Al alzar la vista noté cómo los
gordos se embestían contra la jaula. En algún punto uno de ellos se provocó una
herida. Pensé que se estaban peleando, pero al ver con cuidado noté que estaban
desesperados por escapar, como si hubiera algo dentro de la jaula a lo que le
temieran. Me puse muy ansioso y la saliva me empezó a saber amarga. Las manos
me chorreaban de sudor. Mi vista se oscurecía. Como si mi respiración
dependiera de ello, mi cuerpo me demandó correr a liberarlos y yo no puse
ninguna resistencia.
— ¿Qué haces, hijo?
— ¿No ves, Granito? Intento abrir la jaula.
— ¿Para qué haces eso, hijo?
— ¿No ves, Granito?

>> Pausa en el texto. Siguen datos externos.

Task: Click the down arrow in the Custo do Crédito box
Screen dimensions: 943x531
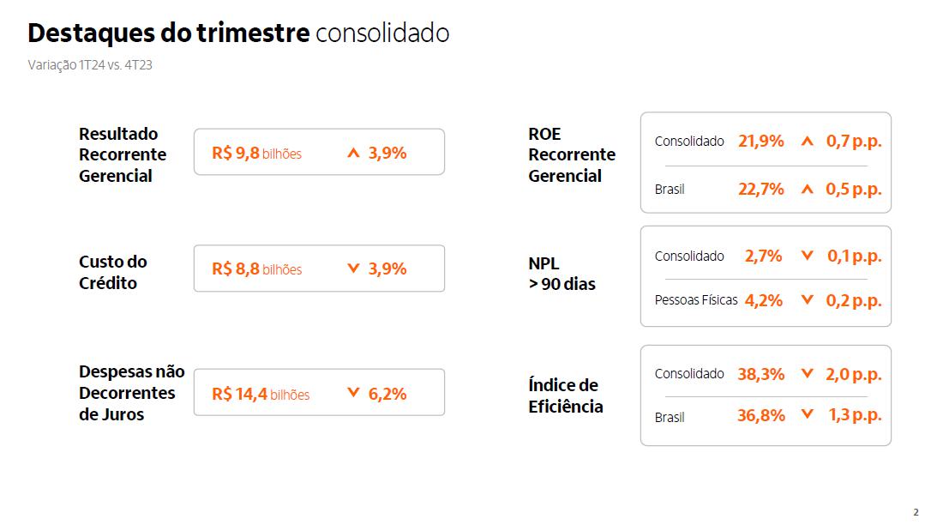Action: pos(352,269)
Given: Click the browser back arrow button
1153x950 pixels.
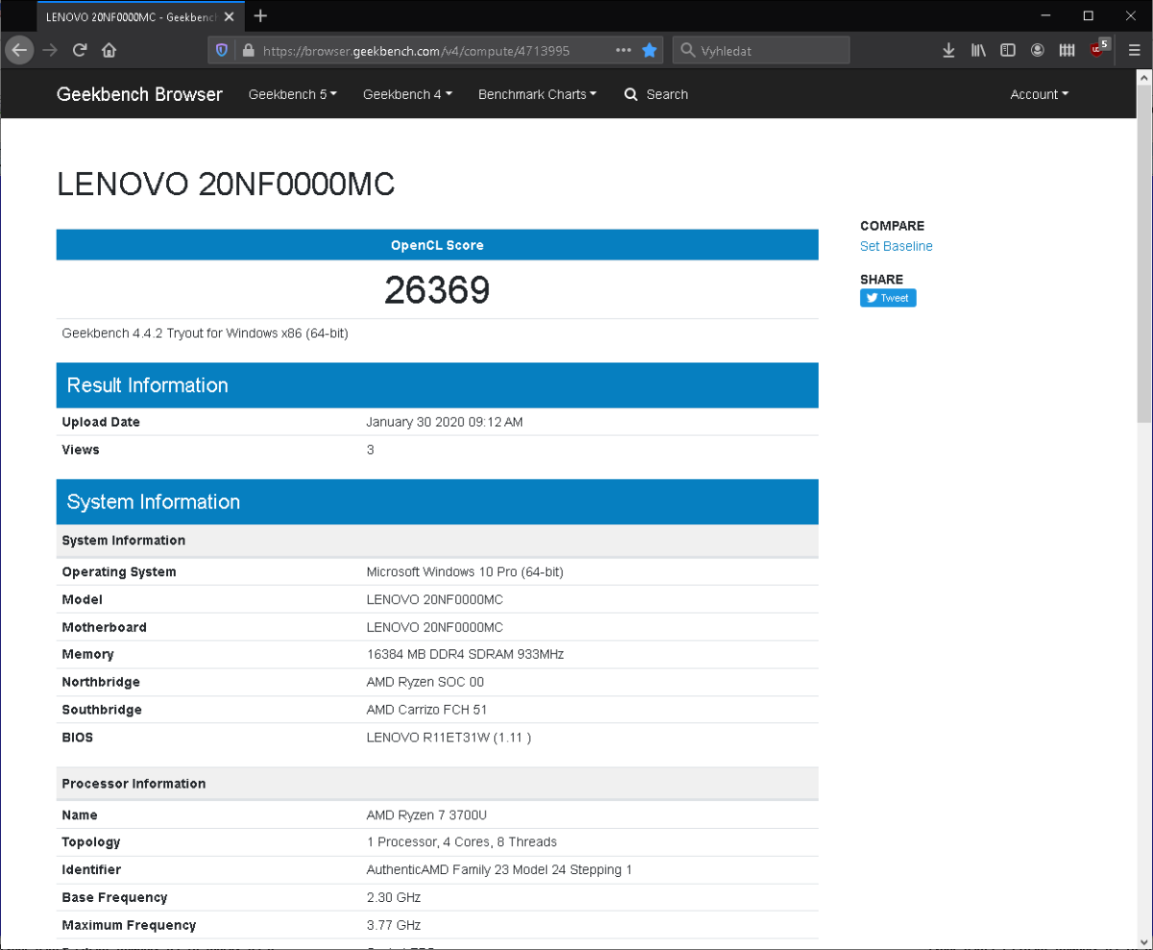Looking at the screenshot, I should pyautogui.click(x=19, y=50).
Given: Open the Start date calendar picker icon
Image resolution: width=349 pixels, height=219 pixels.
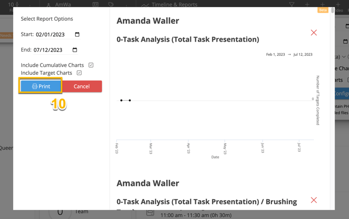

Tengo que liberarlos.
— ¿Quién te mandó a hacer eso?
— Ellos mismos. Velos cómo están.
— ¿Qué va a pasar si los liberas?
— Van a ser felices.
— ¿Eso crees?
— ¡Obvio! Todos queremos ser libres para poder ser felices. Ellos nunca han estado en libertad.
— ¡Justo! ¿Cuánto crees que van a sobrevivir un par de pájaros que nunca han vivido fuera de su jaula?
— No lo sé.
— Se van a morir luego luego. Los va a atrapar un gato, se van a morir de hambre, no saben ni volar bien.
— ¡Tú cómo sabes!
— ¡Escuincle! ¡Yo soy tu abuela! Yo sé lo que te digo. ¡Suelta esa jaula ya!
Por un reflejo mi brazo
latigueó hacia atrás, mis ansias desaparecieron y volteé muy apenado a pedirle
perdón a mi abuela. Cubrí a los canarios con una manta y no dije una palabra en
toda la noche.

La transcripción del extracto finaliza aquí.